Many of WLL's patients receive chronic benzodiazepine therapy for insomnia, but long-term use is not recommended. So, about three years ago, WLL began recommending low-dose melatonin (0.5 to 1 mg at bedtime) and valerian root (Valeriana officinalis, 160 to 320 mg at bedtime) for his patients willing to slowly taper their insomnia medications (i.e., reducing the total daily dose of the benzodiazepine by 25 percent weekly).This regimen seemed to work, perhaps because chronic use of benzodiazepines is believed to suppress the endogenous release of melatonin during the normal burst hours. It seemed to work. Now, WLL has found a study confirming his observation (Arch Intern Med 1999;159:2456–60). The study enrolled 34 subjects receiving long-term benzodiazepine therapy.
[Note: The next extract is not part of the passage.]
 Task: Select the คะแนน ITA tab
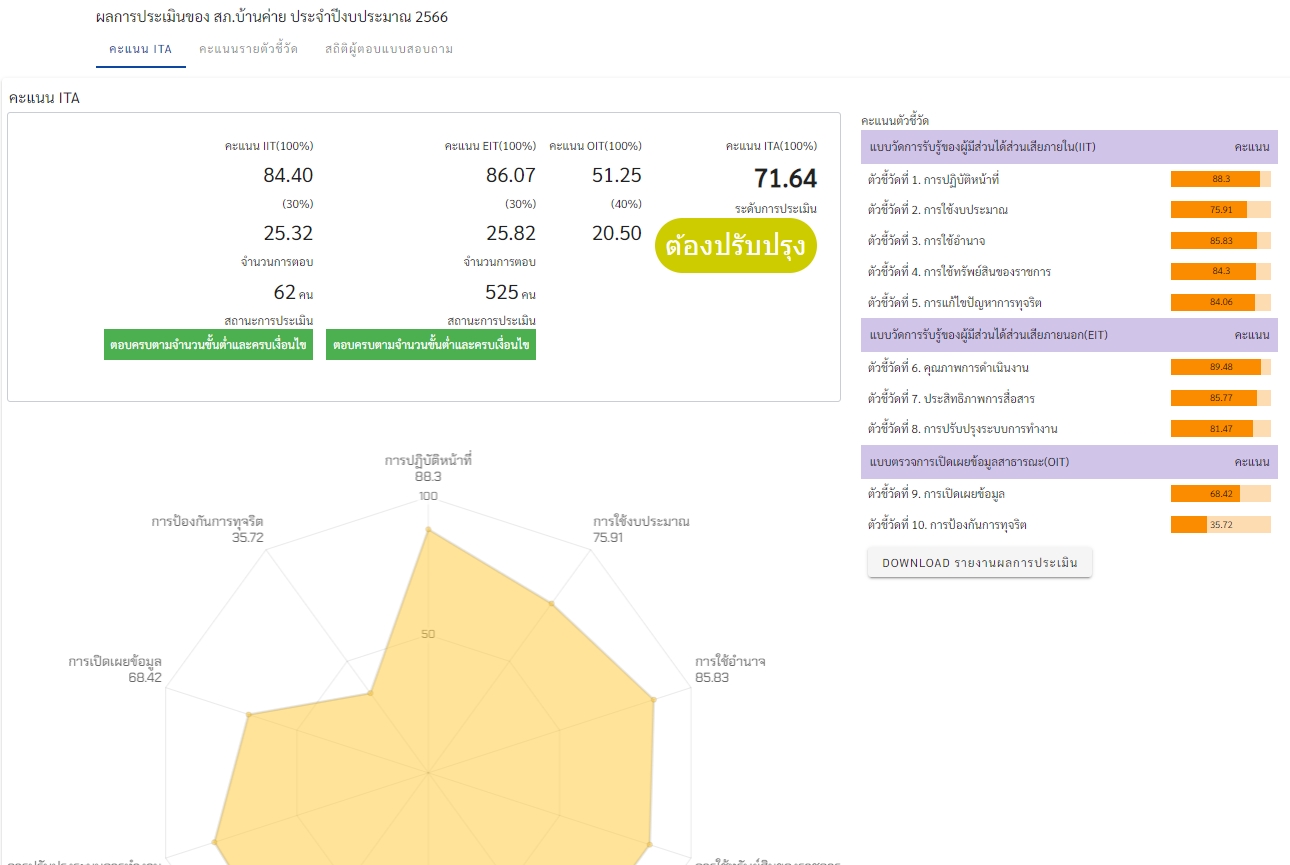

Patients received 2 mg of controlled-release melatonin or placebo for six weeks. Subjects reduced their benzodiazepine dosages by 50 percent during week 2, 75 percent during weeks 3 and 4, and discontinued the benzodiazepine during weeks 5 and 6. Sleep-quality scores were significantly higher in the group receiving melatonin therapy and good sleep quality was maintained in 19 of 24 patients. With a relatively small number of patients, the results should be considered as preliminary evidence only. However, melatonin may be a potential tool in helping patients adhere to benzodiazepine discontinuation.
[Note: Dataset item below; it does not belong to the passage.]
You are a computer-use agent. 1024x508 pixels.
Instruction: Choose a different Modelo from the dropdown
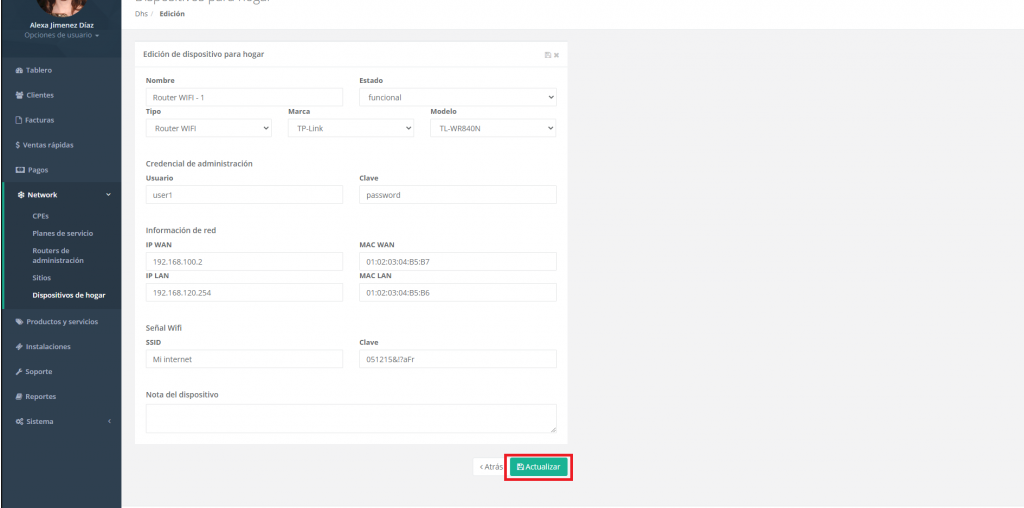(x=493, y=128)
There are days in the life of a family physician when one has the opportunity to reflect on the many blessings that accompany the practice of family medicine. Today was one such day for JTL, who was awakened at 2:00 a.m. by an emergency page to labor and delivery. After a six-minute drive from home to the hospital, JTL was privileged to attend the birth of a baby boy. After returning home for a few hours of sleep, he saw his morning patients at the office and then went to the hospital to visit a patient with cancer, near death, requiring heavy doses of morphine. JTL stayed with the patient's wife and children as all awaited the patient's imminent death later that day. Next, JTL drove to a nearby nursing home, where he was able to admit one of his patients recovering from extensive surgery and undergoing rehabilitation. Many who are not in family medicine might look on the diversity of this Saturday experience and consider it overwhelming. However, family physicians are not only trained to provide high-quality care to the entire family but many seem to be driven to perform, and indeed excel, at the realization that, at any time, they will have the opportunity to minister to the health care needs of the patients they encounter, from conception to death.